Unfortunately, I wasn't able to find conclusive answers in his paper.
I found a nice discussion of "The mystery of renormalization" in "Phase Transitions and Renormalization Group" by Zinn-Justin:
Though it was now obvious that QED was the correct theory to describe electromagnetic interactions, the renormalization procedure itself, allowing the extraction of finite results from initial infinite quantities, had remained a matter of some concern for theorists: the meaning of the renormalization ‘recipe’ and, thus, of the bare parameters remained obscure. Much effort was devoted to try to overcome this initial conceptual weakness of the theory. Several types of solutions were proposed:
(i) The problem came from the use of an unjustified perturbative expansion and a correct summation of the expansion in powers of α would solve it. Somewhat related, in spirit, was the development of the so-called axiomatic QFT, which tried to derive rigorous, non-perturbative, results from the general principles on which QFT was based.

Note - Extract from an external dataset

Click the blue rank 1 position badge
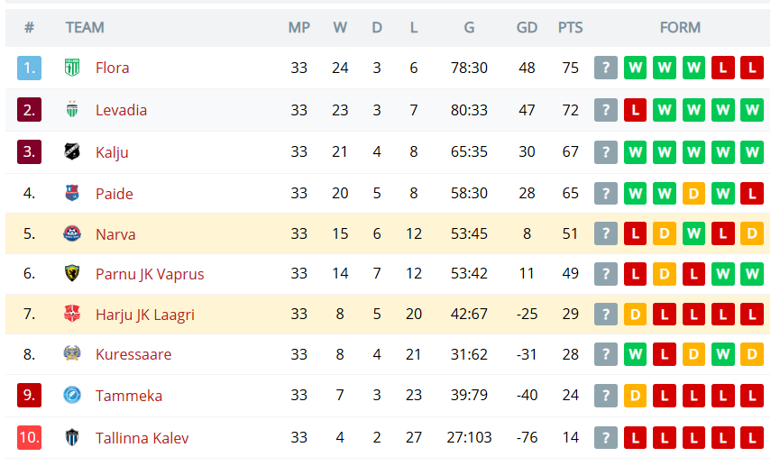Screen dimensions: 780x475 [x=29, y=68]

(ii) The principle of QFT had to be modified: only renormalized perturbation theory was meaningful. The initial bare theory with its bare parameters had no physical meaning. This line of thought led to the BPHZ (Bogoliubov, Parasiuk, Hepp, Zimmerman) formalism and, finally, to the work of Epstein and Glaser, where the problem of divergences in position space (instead of momentum space) was reduced to a mathematical problem of a correct definition of singular products of distributions. The corresponding efforts much clarified the principles of perturbation theory, but disguised the problem of divergences in such a way that it seemed never having existed in the first place.
(iii) Finally, the cut-off had a physical meaning and was generated by additional interactions, non-describable by QFT. In the 1960s some physicists thought that strong interactions could play this role (the cut-off then being provided by the range of nuclear forces). Renormalizable theories could then be thought as theories some- what insensitive to this additional unknown short-distance structure, a property that obviously required some better understanding.
This latter point of view is in some sense close to our modern understanding, even though the cut-off is no longer provided by strong interactions.